> _Texto fornecido_:
Reserva Biológica do Abufari: Santuário Amazônico das Tartarugas no Rio Purus

Tartaruga-da-amazônia, durante processo de desova, na praia principal da Reserva Biológica do Abufari, no rio Purus, em Tapauá (AM), em 20 de setembro de 2025.
Foto: Edmar Barros/Amazônia Latitude.

Reserva Biológica do Abufari: Santuário Amazônico das Tartarugas no Rio Purus

Marcos Colón (texto) & Edmar Barros (fotos)
24 de outubro de 2025

Quem chega à praia principal da Reserva Biológica do Abufari, em Tapauá, Amazonas, encontra um cenário onde a grandiosidade da natureza e a vigilância humana se entrelaçam em harmonia poética. Ali se estende não apenas um tabuleiro de areia, mas o maior santuário de quelônios de água doce do planeta. Junto à Reserva do Guaporé, o Abufari figura entre os dois maiores refúgios do mundo dedicados à preservação da tartaruga-da-amazônia e de outros quelônios, lugares raros onde a vida encontra espaço para recomeçar, geração após geração.

Vista aérea de um trecho da praia principal da Reserva Biológica do Abufari, no rio Purus, em Tapauá (AM), em 22 de setembro de 2025.
Foto: Edmar Barros/Amazônia Latitude.

Sob a luz suave de um amanhecer de setembro de 2025, as areias brancas às margens do rio Purus guardam milhares de vidas adormecidas: tartarugas-da-amazônia. Elas começam a desova na madrugada e terminam pouco depois do sol nascer, deixando rastros delicados que serpenteiam até a água. Gaivotas sobrevoam e pousam próximas; alguns de seus ninhos, expostos na superfície da areia, compõem uma sinfonia de cuidado compartilhado entre espécies. No horizonte, a quatro horas de distância de barco, onde as águas do rio Ipixuna encontram as do Purus, avista-se um bairro flutuante de palafitas coloridas: cerca de oitocentas famílias vivem suspensas sobre o rio, sem saneamento básico, revelando um contraste marcante de resistência e precariedade humanas. A proteção da vida, seja das tartarugas emergindo da areia, seja das pessoas nas casas flutuantes, é um desafio diário sob o mesmo céu amazônico.

O Analista Ambiental, Diogo Lagroteria, do ICMBIO, realiza coleta de amostras de ovos de tartaruga-da-amazônia, para pesquisas genética, na praia principal da Reserva Biológica do Abufari, no rio Purus, em Tapauá (AM), em 20 de setembro de 2025.
Fotos: Edmar Barros/Amazônia Latitude.

> _Trecho dos dados_:

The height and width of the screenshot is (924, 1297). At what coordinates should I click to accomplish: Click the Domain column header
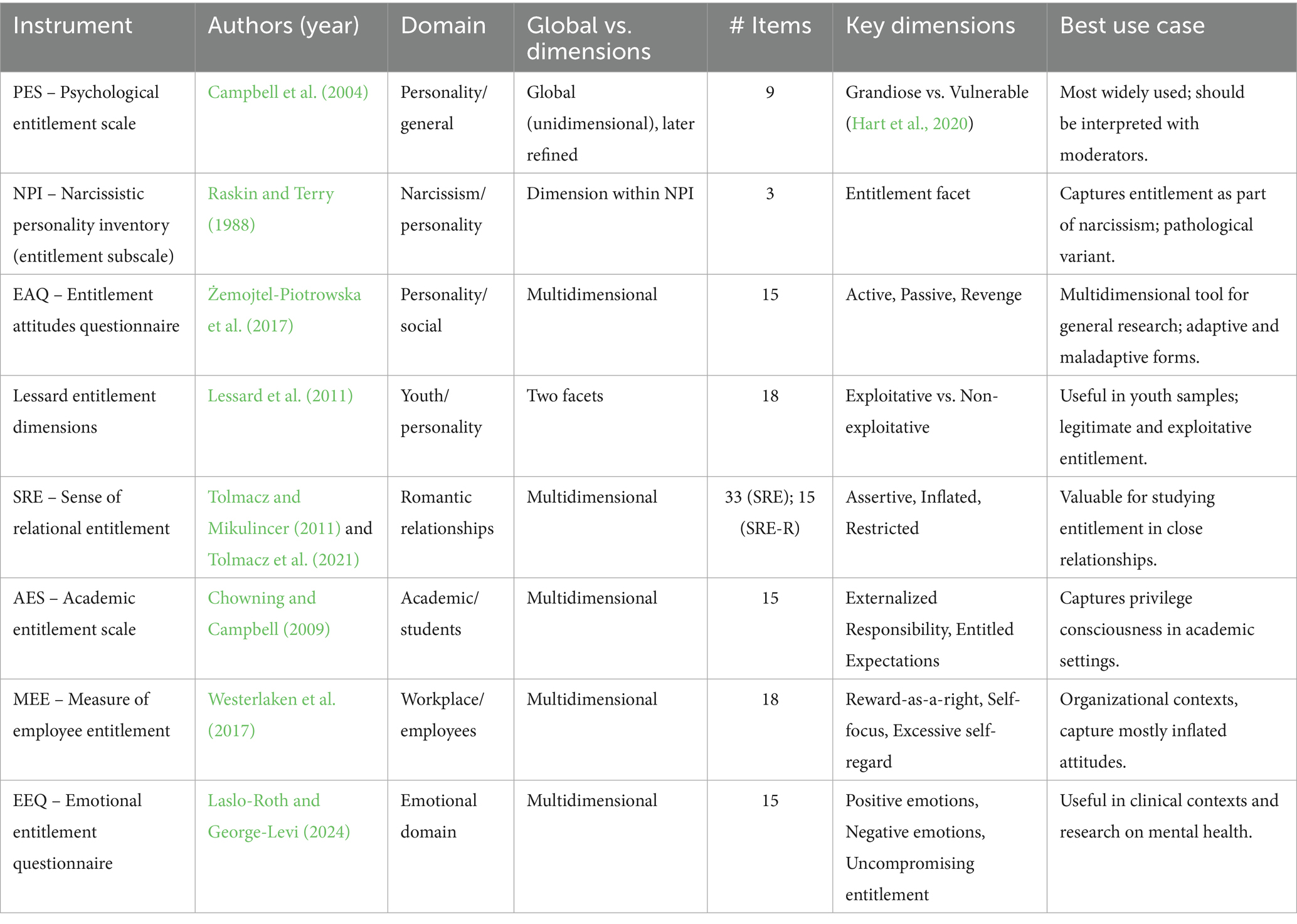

> _Requisitos_:
[1] Com base no texto sobre a Reserva Biológica do Abufari, explique em uma a três frases por que o bairro flutuante avistado no horizonte revela um contraste de resistência e precariedade humanas.
[2] Por favor, extraia do texto sobre a Reserva Biológica do Abufari o trecho que vai de "Quem chega à" até "22 de setembro de 2025.".
[3] Escreva a continuação do texto sobre a Reserva Biológica do Abufari a partir do ponto em que ele termina.
A listagem não tem nenhum papel neste trabalho.

> _Resultados por tarefa_:
[1] Nesse bairro de palafitas coloridas, cerca de oitocentas famílias vivem suspensas sobre o rio, sem saneamento básico.

[2]
Quem chega à praia principal da Reserva Biológica do Abufari, em Tapauá, Amazonas, encontra um cenário onde a grandiosidade da natureza e a vigilância humana se entrelaçam em harmonia poética. Ali se estende não apenas um tabuleiro de areia, mas o maior santuário de quelônios de água doce do planeta. Junto à Reserva do Guaporé, o Abufari figura entre os dois maiores refúgios do mundo dedicados à preservação da tartaruga-da-amazônia e de outros quelônios, lugares raros onde a vida encontra espaço para recomeçar, geração após geração.

Vista aérea de um trecho da praia principal da Reserva Biológica do Abufari, no rio Purus, em Tapauá (AM), em 22 de setembro de 2025.

[3]
São três noites de viagem em uma rede balançando ao ritmo lento do casco de um barco regional, em que o tempo parece se curvar com a água. O Solimões ficou para trás e o Purus, com seu labirinto de curvas infinitas, mostrou que tempo e distância aqui obedecem a outra lógica. O barco avança por horas – seis, oito – sem que pareça sair do lugar; como dizem os ribeirinhos: “a gente navega, navega, e volta para onde começou”. Chegamos à base de fiscalização, protegida por agentes do Instituto Chico Mendes de Conservação da Biodiversidade (ICMBio), que se revezam noite e dia em turnos de vigília. A base é simples, redes estendidas, poucos recursos, mas possui uma missão maior do que qualquer conforto: proteger as vidas que nascem ali. O silêncio não era vazio: era preenchido pelo farfalhar de asas, pelo vento nas copas, pelo murmúrio de uma praia que, antes mesmo do nascer do sol, já abrigava um trabalho paciente. É nesse intervalo entre noite e dia que as tartarugas-da-amazônia sobem a areia, cavam covas profundas e entregam ao chão uma nova chance de vida.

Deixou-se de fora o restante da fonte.